Tan solo poner el pie en Haifa noté frescura. Veníamos de días de extrema sequedad y calor, que ayudaron a propagar en un santiamén los incendios que arrasaron diversas áreas del país. Bajé del tren en la parada de Bat Galim, nombre del vecindario construido a escasos metros de la playa. Aquí el agua se ve limpia y bastante transparente, y el tayelet (paseo marítimo) me recordó al de mi querido El Masnou. Vista desde el litoral, Haifa impone: las verdes colinas se elevan prácticamente frente al mar. Recuerda a las postales de San Francisco o incluso Río de Janeiro, construidas entre montículos y empinadas avenidas. Saba (abuelo) Smhuel y safta (abuela) Adela descansan en paz aquí. Mi madre y mis hermanos nacimos en el barrio del Karmel. Mi sentimiento de pertenencia a Haifa es enorme e imborrable.

Vine de jueves a shabbat para unirme a un tour con otros periodistas para cubrir los daños causados por las llamas; estar con la calma con mi amigo Jonathan (“Yona”); y vibrar con el jolgorio del Hag Hahagim -la “fiesta de las fiestas”-, donde se unen alegremente la Navidad, el Hannukah y el Ramadán.
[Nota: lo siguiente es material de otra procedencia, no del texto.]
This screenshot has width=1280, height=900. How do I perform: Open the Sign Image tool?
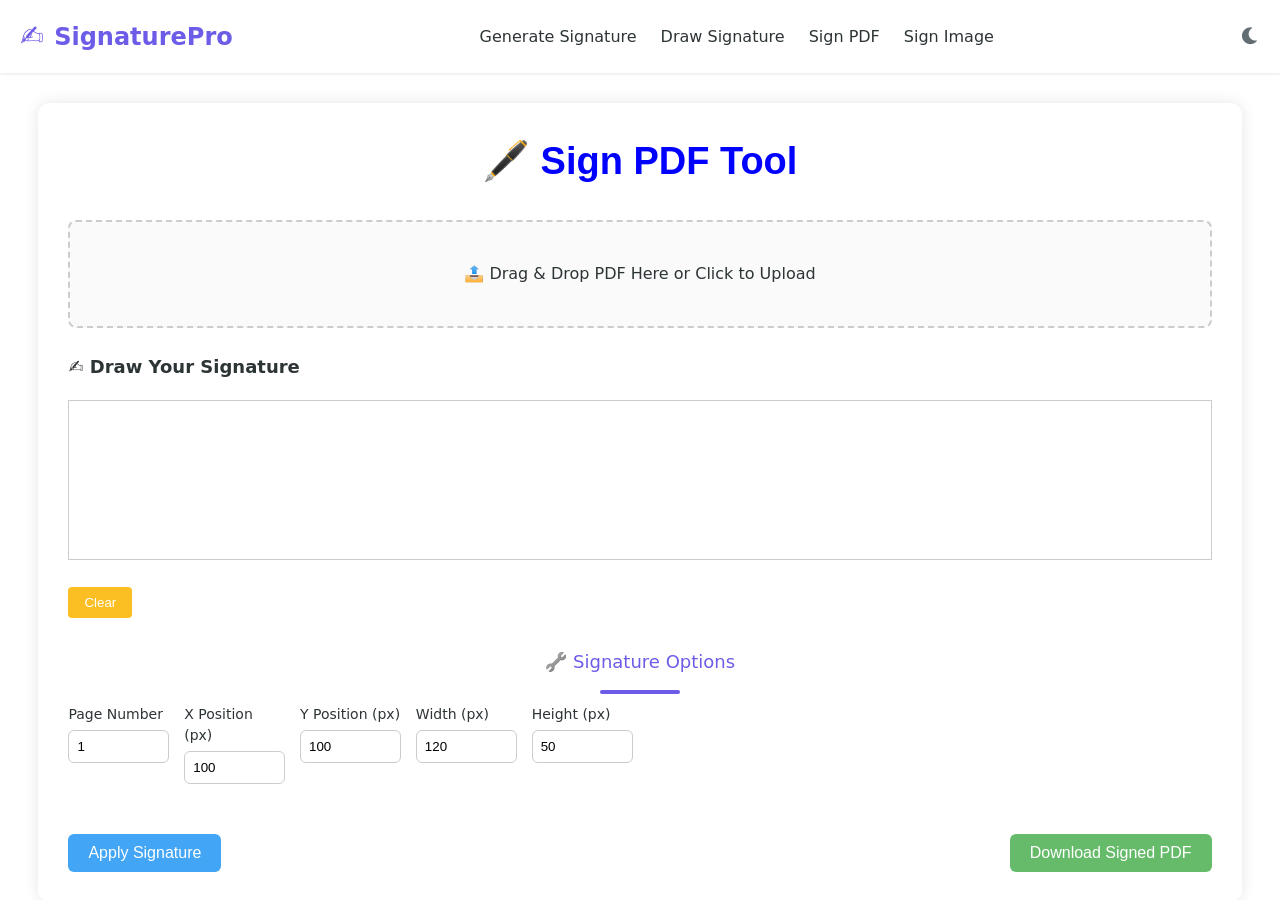(948, 36)
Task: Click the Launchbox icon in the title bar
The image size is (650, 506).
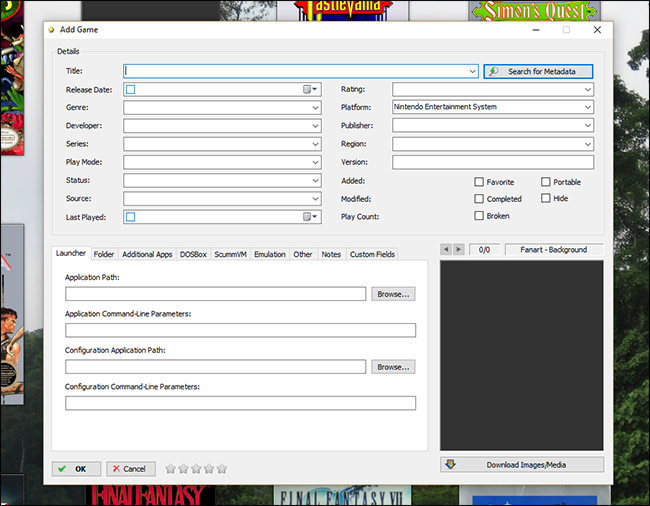Action: (52, 30)
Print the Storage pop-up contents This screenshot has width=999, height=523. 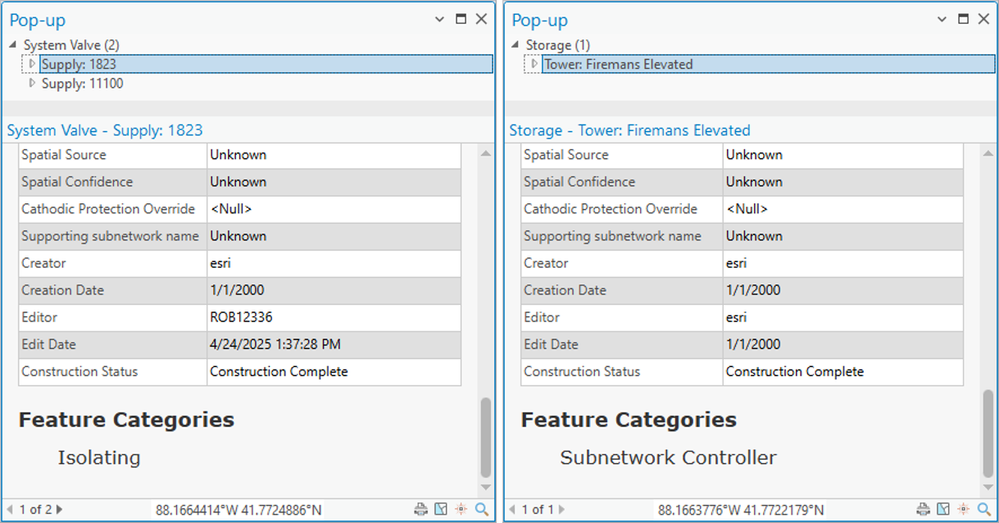pyautogui.click(x=924, y=510)
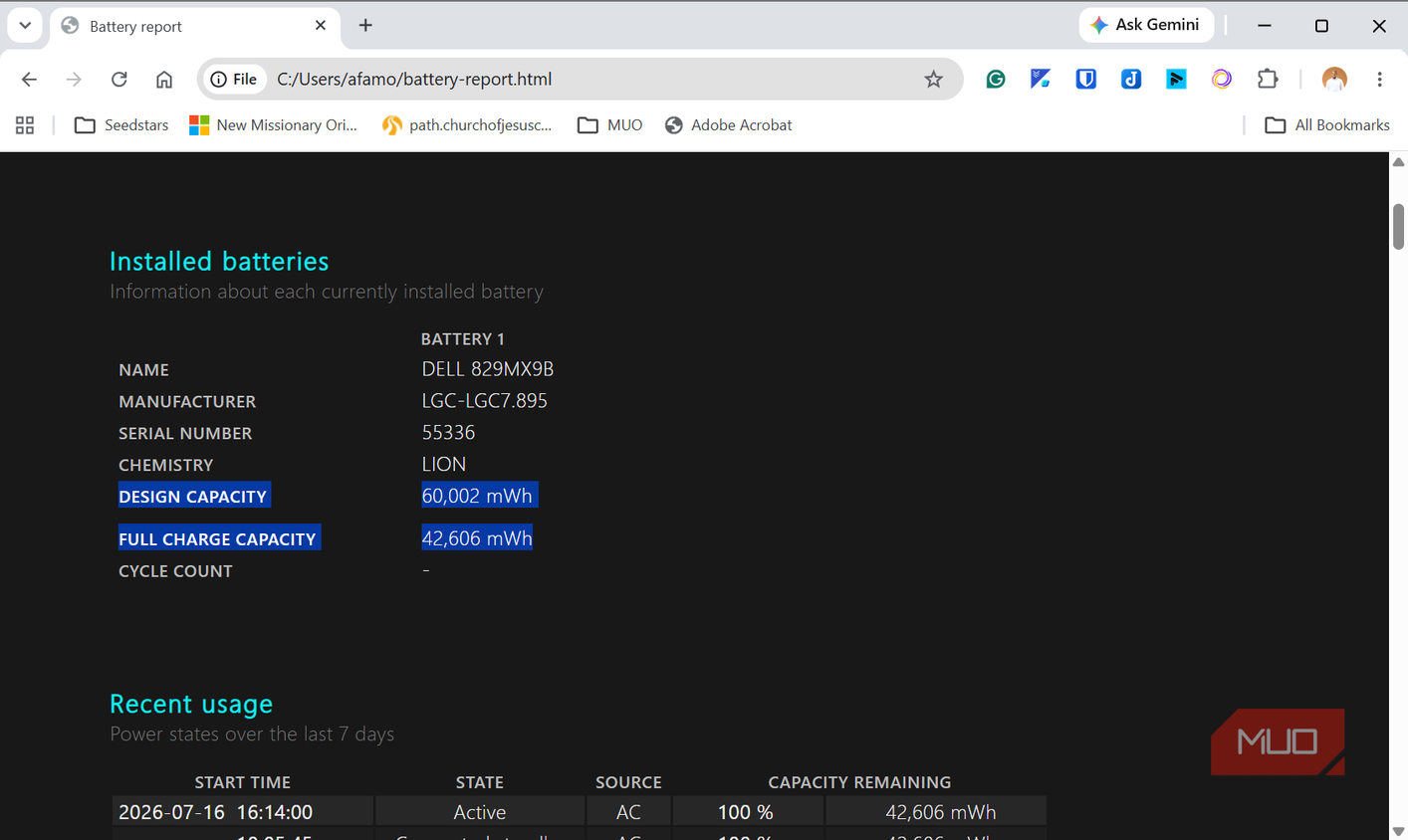Open the Bitwarden extension icon

click(x=1085, y=80)

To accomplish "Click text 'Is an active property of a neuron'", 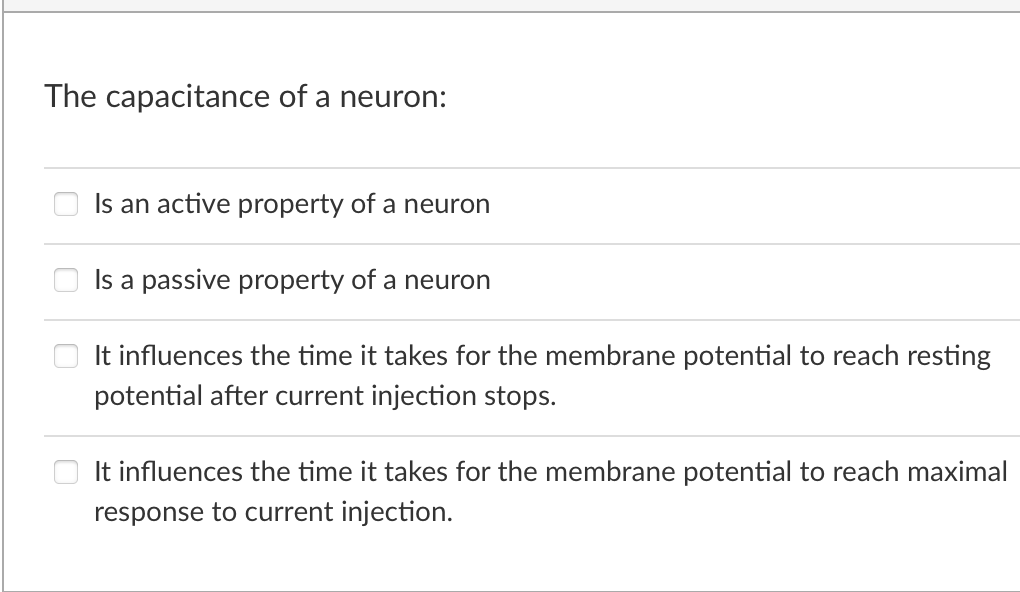I will 291,204.
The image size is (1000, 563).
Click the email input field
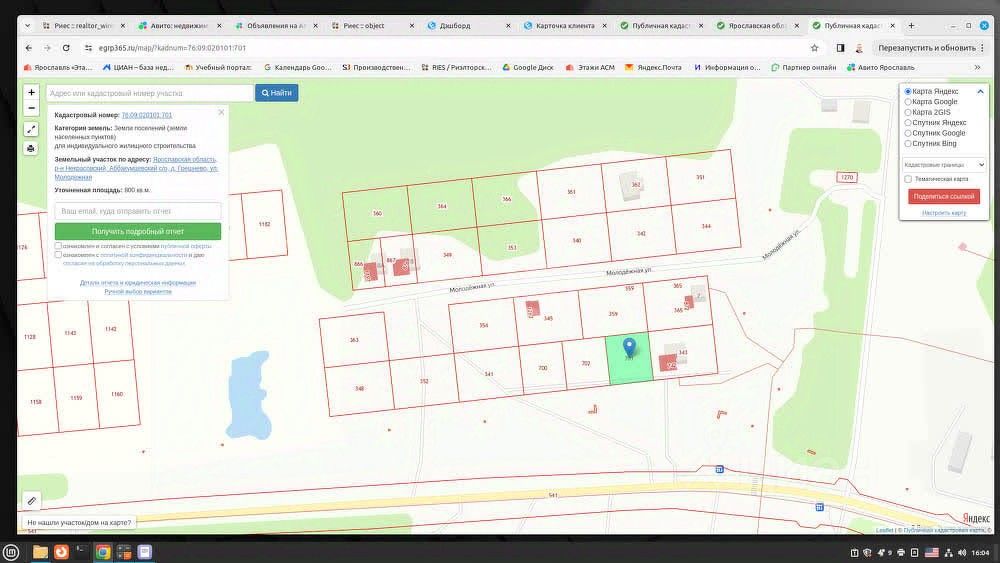click(x=138, y=211)
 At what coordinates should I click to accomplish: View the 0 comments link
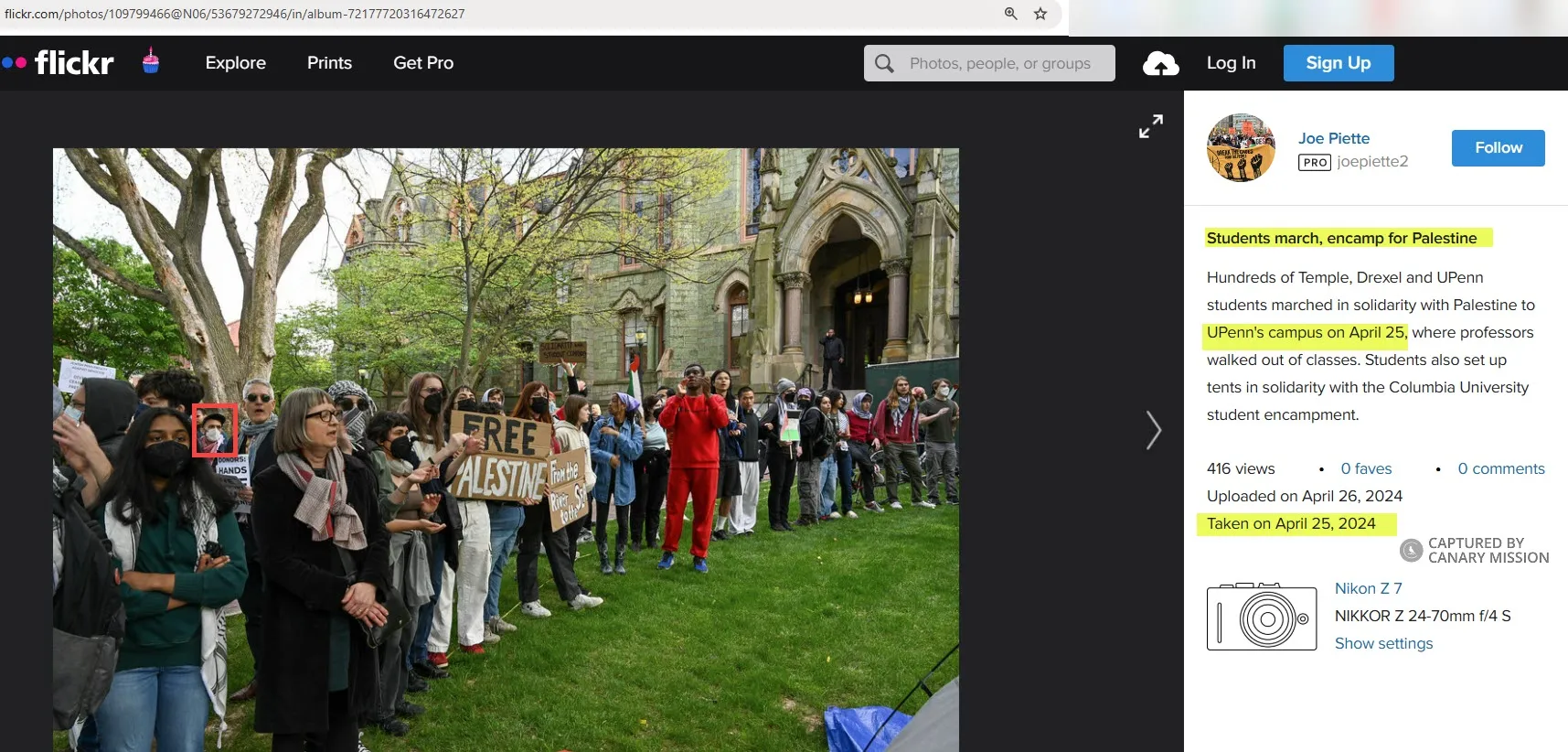coord(1500,468)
Ésta última fiesta musulmana pasó hace meses, pero lo importante es festejar unidos:

–    “Por suerte, Jesús, Moisés y Mohamad jamás pasaron por aquí”, ironizaba Yonah                      Yahav -dicharachero alcalde de Haifa-, tratando de explicar el porqué de la                                fraternal convivencia entre tribus, un hecho insólito en Israel.